Metric HarnessAgent (C) HarnessAgent (C++) Improvement Over Prior SOTA
3-Shot Success Rate (%) 87 81 +20
Coverage-Increasing Harnesses (%) >75 >75 +10
Source Retrieval Response Rate (%) >90 >90 +30 (over Fuzz Introspector)

7. Significance, Limitations, and Future Directions

HarnessAgent demonstrates that agentic, tool-augmented LLM pipelines can enable reliable, scalable automated fuzzing harness generation at the scale required for open-source security and reliability campaigns. By systematically addressing compilation, retrieval, and validation bottlenecks, the system sets a new practical baseline for automated harness construction.

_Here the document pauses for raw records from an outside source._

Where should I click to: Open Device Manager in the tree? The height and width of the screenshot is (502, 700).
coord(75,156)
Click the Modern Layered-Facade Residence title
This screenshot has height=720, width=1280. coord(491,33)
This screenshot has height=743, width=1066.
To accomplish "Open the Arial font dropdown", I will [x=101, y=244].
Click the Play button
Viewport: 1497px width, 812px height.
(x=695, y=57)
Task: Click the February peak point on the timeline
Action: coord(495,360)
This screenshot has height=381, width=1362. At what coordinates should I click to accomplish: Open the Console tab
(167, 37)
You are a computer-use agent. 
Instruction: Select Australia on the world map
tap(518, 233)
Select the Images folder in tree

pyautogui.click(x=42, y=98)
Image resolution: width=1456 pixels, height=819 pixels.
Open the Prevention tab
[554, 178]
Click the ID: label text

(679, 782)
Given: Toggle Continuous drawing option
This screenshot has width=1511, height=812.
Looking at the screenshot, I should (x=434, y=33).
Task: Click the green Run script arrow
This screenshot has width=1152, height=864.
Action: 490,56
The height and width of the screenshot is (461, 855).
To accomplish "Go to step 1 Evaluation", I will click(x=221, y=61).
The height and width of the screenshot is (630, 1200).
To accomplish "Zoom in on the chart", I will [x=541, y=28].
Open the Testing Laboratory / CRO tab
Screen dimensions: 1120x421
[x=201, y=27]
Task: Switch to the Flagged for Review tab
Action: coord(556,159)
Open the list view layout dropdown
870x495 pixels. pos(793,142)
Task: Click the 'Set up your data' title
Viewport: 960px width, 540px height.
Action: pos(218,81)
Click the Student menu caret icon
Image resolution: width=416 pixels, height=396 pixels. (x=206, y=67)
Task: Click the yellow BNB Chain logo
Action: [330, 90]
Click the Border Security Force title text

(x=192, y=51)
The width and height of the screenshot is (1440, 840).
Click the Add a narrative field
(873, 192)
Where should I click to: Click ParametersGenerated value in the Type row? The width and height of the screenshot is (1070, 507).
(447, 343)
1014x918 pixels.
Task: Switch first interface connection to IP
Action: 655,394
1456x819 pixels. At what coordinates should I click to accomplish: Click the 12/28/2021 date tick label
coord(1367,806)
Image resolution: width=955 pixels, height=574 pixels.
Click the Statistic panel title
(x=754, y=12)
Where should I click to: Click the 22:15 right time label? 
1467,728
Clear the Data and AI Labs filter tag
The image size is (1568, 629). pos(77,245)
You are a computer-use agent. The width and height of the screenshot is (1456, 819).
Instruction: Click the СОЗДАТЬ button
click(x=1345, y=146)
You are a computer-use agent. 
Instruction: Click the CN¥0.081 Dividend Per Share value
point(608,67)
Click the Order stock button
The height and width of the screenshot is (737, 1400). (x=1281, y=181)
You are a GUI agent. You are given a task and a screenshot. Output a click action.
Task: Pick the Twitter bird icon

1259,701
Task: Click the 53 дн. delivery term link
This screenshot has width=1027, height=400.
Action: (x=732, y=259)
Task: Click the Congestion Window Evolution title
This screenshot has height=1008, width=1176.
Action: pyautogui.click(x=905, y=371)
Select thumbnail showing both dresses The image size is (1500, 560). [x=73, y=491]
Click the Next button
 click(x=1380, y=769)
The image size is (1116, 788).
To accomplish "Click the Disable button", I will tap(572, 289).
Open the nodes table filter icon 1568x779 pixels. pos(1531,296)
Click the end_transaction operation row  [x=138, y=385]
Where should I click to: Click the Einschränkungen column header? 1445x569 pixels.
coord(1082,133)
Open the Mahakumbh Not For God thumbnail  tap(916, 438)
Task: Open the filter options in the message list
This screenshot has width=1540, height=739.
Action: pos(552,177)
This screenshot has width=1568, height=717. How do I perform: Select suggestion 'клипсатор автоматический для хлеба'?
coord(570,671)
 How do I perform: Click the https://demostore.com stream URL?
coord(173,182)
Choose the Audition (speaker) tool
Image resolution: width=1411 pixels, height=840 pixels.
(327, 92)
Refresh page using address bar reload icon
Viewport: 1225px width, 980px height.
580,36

However, the method is bounded by the accuracy of rule-based repair logic and the coverage of the hybrid retrieval pool; targets with especially ambiguous or obfuscated symbol usage could remain problematic. A plausible implication is that further improvements in integration with semantic program analysis tools or more advanced LLM prompting techniques could push reliability even higher.

Potential extensions include supporting further language ecosystems, improving context extraction for especially complex or deeply nested functions, and integrating learned error repair or harness refinement modules.

References:

"HarnessAgent: Scaling Automatic Fuzzing Harness Construction with Tool-Augmented LLM Pipelines" (Yang et al., 3 Dec 2025).